CHICAGO — Marketers for Bissell, the vacuum and cleaning products company, came to the International Home and Housewares Show at Chicago’s convention center last weekend to sell their latest products to Wal-Mart, Target, Kohl’s and other major retailers.
But while displaying their wares, company representatives got a clear message from workers fired last fall after filing discrimination and unfair labor practice charges. Fired workers were joined by about 100 supporters rallied by the UE union, which is advocating for the Bissell workers as part of its larger Warehouse Workers for Justice campaign.
As I previously covered on this blog, about 70 workers were fired in November from Bissell’s warehouse in suburban Will County — part of a massive distribution hub where 150,000 workers process retail goods coming from overseas for transport throughout the nation. Female Bissell workers were often paid $2.50 per hour less than men for the same jobs – which they say is especially ironic since women purchase the bulk of homecare products.
“It’s total discrimination,” said Cindy Marble. “I was fired simply in retaliation for standing up for myself.”
Through the UE and local clergy, the workers are demanding restitution and ideally rehiring with fair pay and improved working conditions. Most of the workers have been so far unable to find other jobs.
“Bissell, clean up your act!” chanted the crowd, led by Rev. Craig Purchase of Mt. Zion Tabernacle, on the sidewalk outside the convention center. Upon learning that Bissell representatives were watching from inside, the group spread out across the length of the lawn and pumped their fists or shook their fingers directly at the glass façade.
“These vacuum cleaners are made in sweatshops in China, and guess who has to move them, in sweatshop conditions right in Obama’s back yard,” said campaign organizer Abraham Mwaura. “These multinational companies moved overseas and what did they give us back? These minimum wage jobs.”
UE organizer Mark Meinster said a Bissell representative indicated Sunday that company officials want to talk with the workers. Meinster thinks the public pressure at the convention center made a significant impact, given that major customers like Wal-Mart and Kohl’s – also targets of the Warehouse Workers campaign – were among the 20,000-plus buyers at the show.

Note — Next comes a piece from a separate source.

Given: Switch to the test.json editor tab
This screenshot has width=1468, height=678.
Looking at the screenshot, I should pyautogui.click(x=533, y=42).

Workers have also been leafleting at stores calling on customers to boycott Bissell products until the charges are addressed.
Past letters and calls from the union and clergy have elicited only a letter from Bissell saying the firings were carried out by a subcontractor, whose contract has ended. Most warehouse workers are hired through subcontractors – sometimes several layers of them – a common strategy in many industries wherein large companies avoid accountability for working conditions.
“Certainly we’re communicating that we’re open to straightening the situation out,” Meinster said. “It’s their warehouse. We think this is a powerful example of what warehouse workers are facing everyday across the industry. People were hearing for years that this would be so great for jobs in the area. This crystallizes the reasons it’s not.”